Окно было открыто, предгрозовой ветерок зашелестел в темноте. Потом обвалами принесся со степи еще далекий гром. Зазвенели стекла, с шорохом полетела сорванная листва. Ровный шум дождя становился слышнее, и первые тяжелые капли застучали о крышу. Потом все это разразилось прекрасной ночной бурей. Дневным сильным светом освещали молнии комнату, и потоки уже неслись по покатым дорожкам. Нет, грешно было спать в такую сверкающую грозовую ночь! Соковнин нащупал рукой сапоги, и в ту же минуту сквозь шум дождя и громовые раскаты печально, бодрствующе загукал знакомым голоском паровоз… Они летели в грозу, — может быть, с высоты, над тучами наблюдая феерическое фехтование молний и готовясь сбросить на спящий мирный городок еще десятки бомб. Уже сквозь ливенный шум было слышно, как бьют зенитки у моста. В ту же минуту из темноты, вспыхивающей длительными судорогами молний, точно ослепленная птица, Раечка ворвалась к нему в комнату.

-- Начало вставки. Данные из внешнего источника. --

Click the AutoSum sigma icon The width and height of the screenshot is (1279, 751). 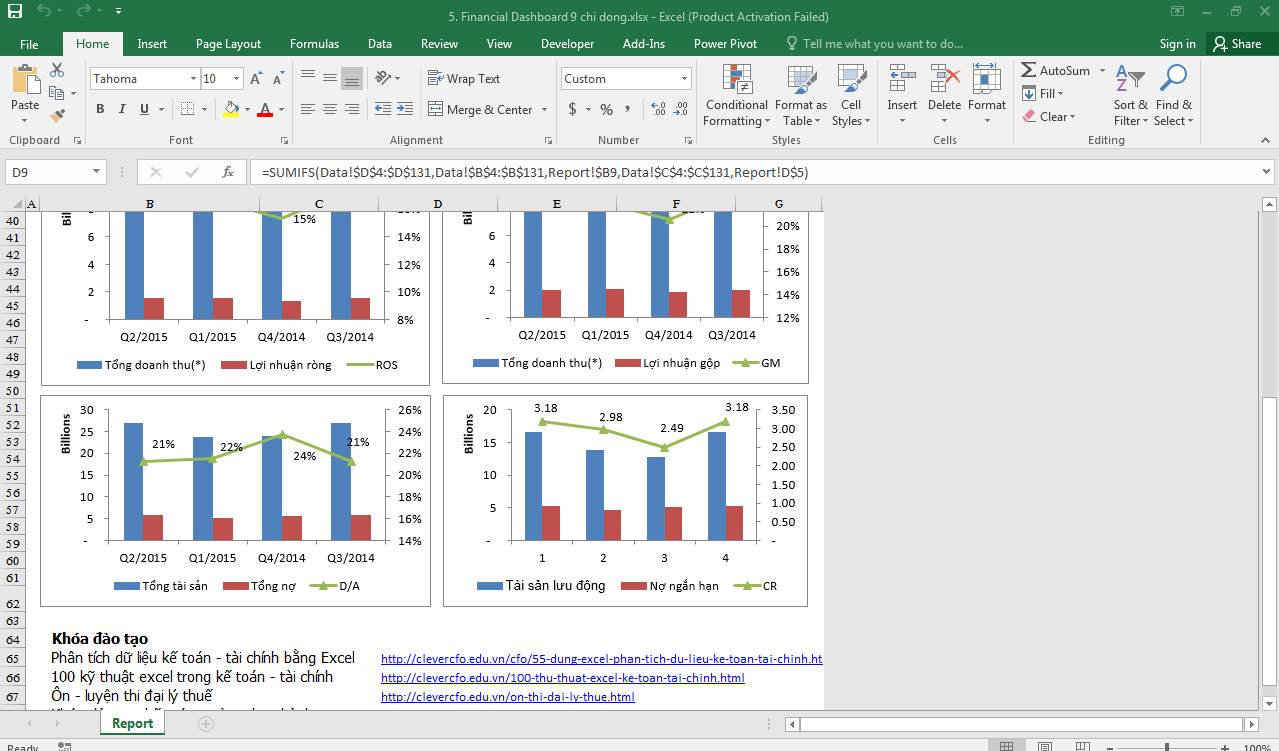coord(1029,71)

— Они летят… они опять летят, — бормотала она, натыкаясь на стулья, на стол, на него, Соковнина, — жалкая, перепуганная до смерти девочка. — Сергей Николаевич, они сейчас будут бросать бомбы… вот, слышите?
Она забилась в его руках. Удар грома сопровождал длительными раскатами близко разрядившийся стремительный зигзаг. Соковнин отрывал от себя ее руки.
— Ну, Раечка… ну, образумьтесь же, Раечка! — Но, казалось, их были десятки, этих влажных, маленьких, умоляющих рук. Он наконец совладал с ней и посадил ее рядом с собой на диван. — Ну, что же это такое, — сказал он сердито. — Нельзя так бояться. Не обязательно бомба упадет на нас с вами.